Top of PROVIDED INFORMATION

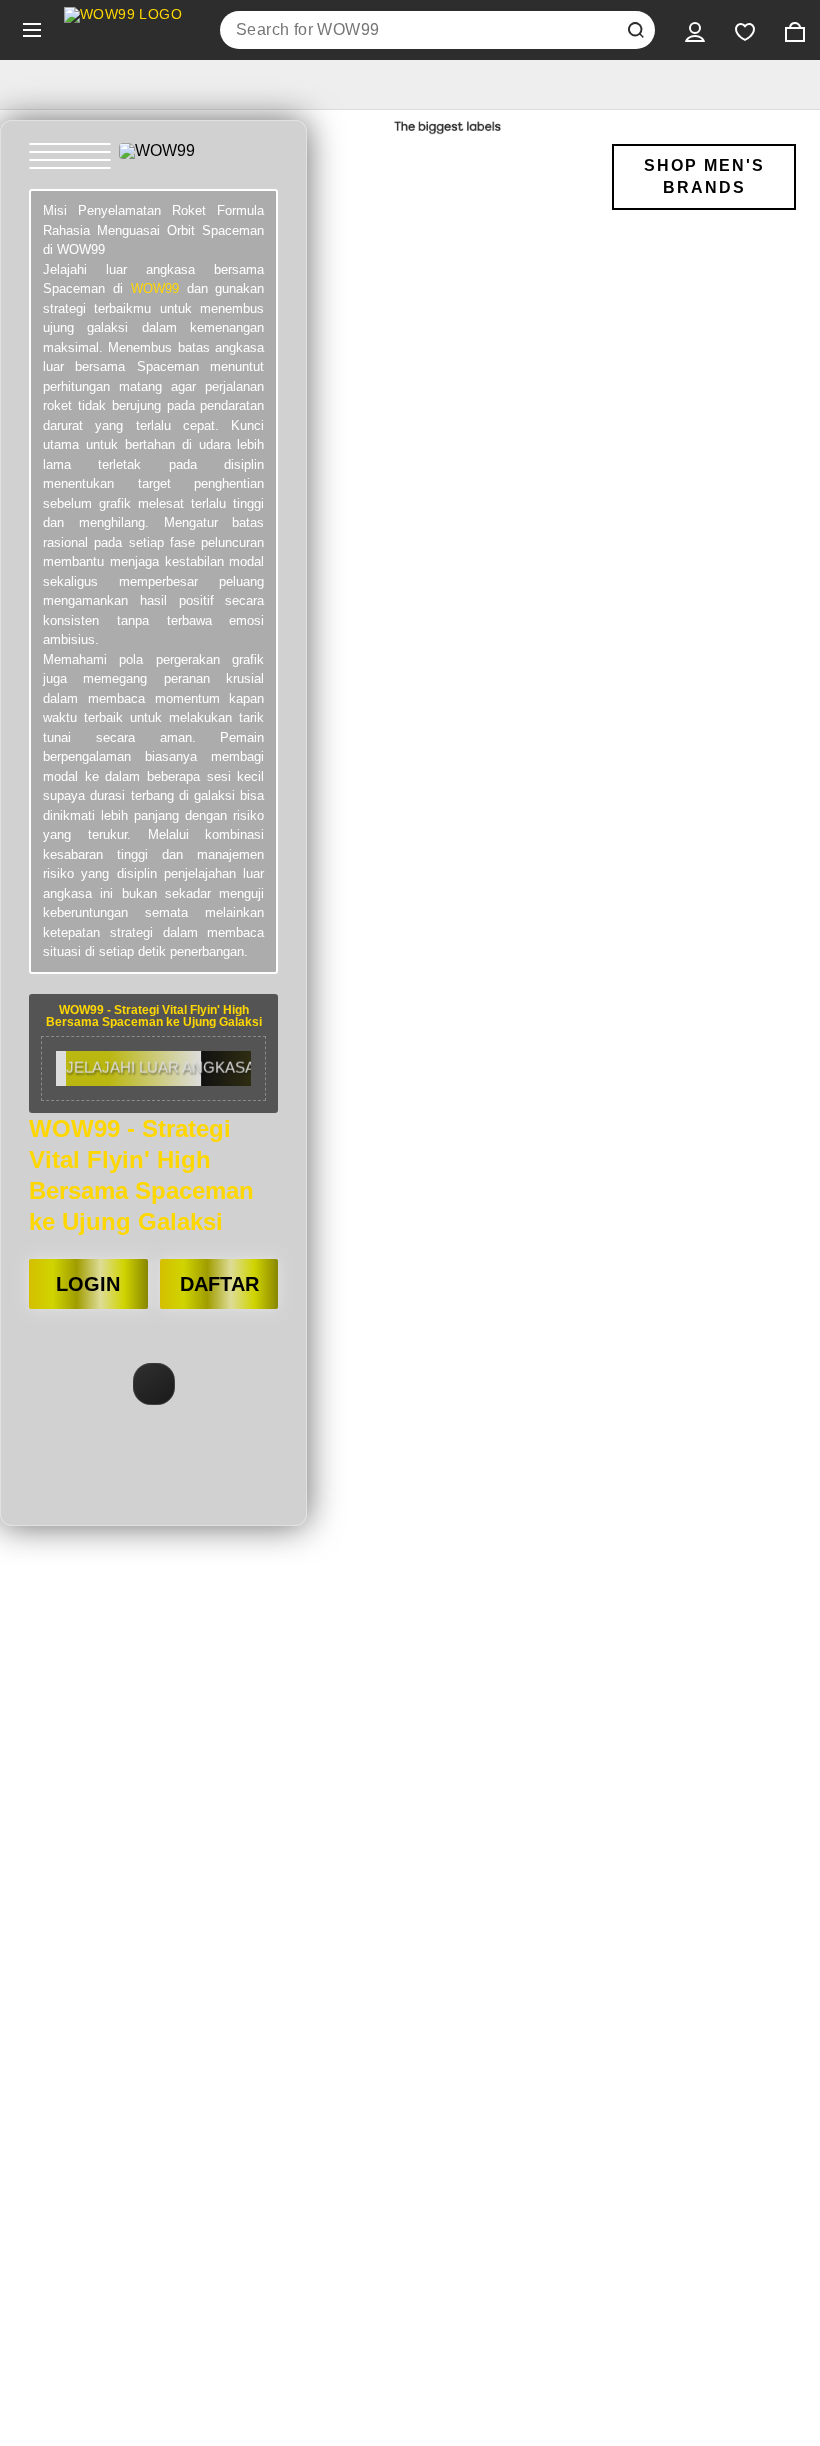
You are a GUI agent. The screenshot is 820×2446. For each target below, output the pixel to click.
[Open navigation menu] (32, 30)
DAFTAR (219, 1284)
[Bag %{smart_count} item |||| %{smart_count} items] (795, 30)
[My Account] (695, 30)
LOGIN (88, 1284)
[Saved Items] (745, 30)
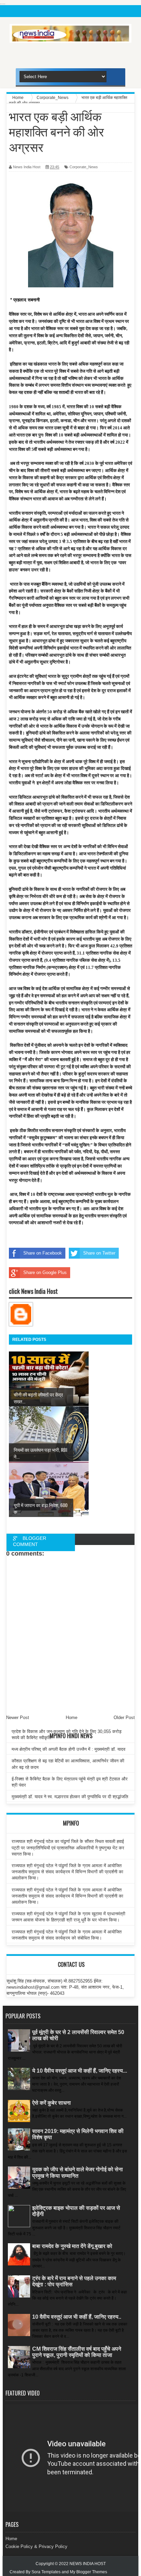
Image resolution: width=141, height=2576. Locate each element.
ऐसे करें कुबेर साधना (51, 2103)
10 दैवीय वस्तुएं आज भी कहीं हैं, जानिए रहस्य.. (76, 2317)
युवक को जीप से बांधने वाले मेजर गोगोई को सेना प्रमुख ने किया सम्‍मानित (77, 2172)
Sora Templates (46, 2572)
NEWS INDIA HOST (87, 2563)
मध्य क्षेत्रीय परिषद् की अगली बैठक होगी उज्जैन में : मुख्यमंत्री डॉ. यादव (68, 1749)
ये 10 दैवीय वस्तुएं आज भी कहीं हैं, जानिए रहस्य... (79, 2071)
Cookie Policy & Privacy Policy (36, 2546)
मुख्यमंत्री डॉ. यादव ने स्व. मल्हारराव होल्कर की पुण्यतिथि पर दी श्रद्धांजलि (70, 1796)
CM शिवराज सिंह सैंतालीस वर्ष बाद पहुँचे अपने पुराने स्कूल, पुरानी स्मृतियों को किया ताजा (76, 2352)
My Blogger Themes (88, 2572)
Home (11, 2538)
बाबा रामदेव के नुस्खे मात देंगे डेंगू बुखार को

Bottom of PROVIDED INFORMATION

Keep only those lines of the records that hold "each", and return them.

You are a GUI agent. The screenshot is 820×2446. For each target below, output the pixel to click.
Image resolution: width=141, height=2576. Locate each element.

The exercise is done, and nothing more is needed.